Wie der TV-Nachrichtensender BFMTV und andere Medien am Freitagabend berichteten, wurde der 42-Jährige von Bildungsminister Jean-Michel Blanquer und der Beigeordneten Ministerin im Innenministerium, Marlène Schiappa, begleitet.

Der Lehrer wurde nach ersten Erkenntnissen in Conflans-Sainte-Honorine nordwestlich von Paris von einem Angreifer enthauptet. Die Anti-Terror-Fahnder der Staatsanwaltschaft übernahmen die Ermittlungen.

Der Kampf gegen den islamistischen Terrorismus ist eine der Prioritäten von Macron und der Mitte-Regierung von Premier Jean Castex.
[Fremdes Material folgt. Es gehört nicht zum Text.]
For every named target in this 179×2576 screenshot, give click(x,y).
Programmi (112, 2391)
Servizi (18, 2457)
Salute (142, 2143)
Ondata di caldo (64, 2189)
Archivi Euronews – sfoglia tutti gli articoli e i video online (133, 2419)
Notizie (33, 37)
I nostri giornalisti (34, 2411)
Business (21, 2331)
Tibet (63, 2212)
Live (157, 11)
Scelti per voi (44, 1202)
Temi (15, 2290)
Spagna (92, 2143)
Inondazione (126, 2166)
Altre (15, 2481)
Frankreich wird seit Jahren von islamistischen Anschlägen erschüttert - dabei starben mehr als 250 Menschen.

UPDATE, 22.45 Uhr: Macron bestätigt: Blutige Attacke war islamistischer Terroranschlag

Die blutige Attacke auf einen Geschichtslehrer in einem Pariser Vorort war laut Frankreichs Staatspräsident Emmanuel Macron ein islamistischer Terroranschlag. Das sagte Macron am späten Freitagabend in der Nähe des Tatorts.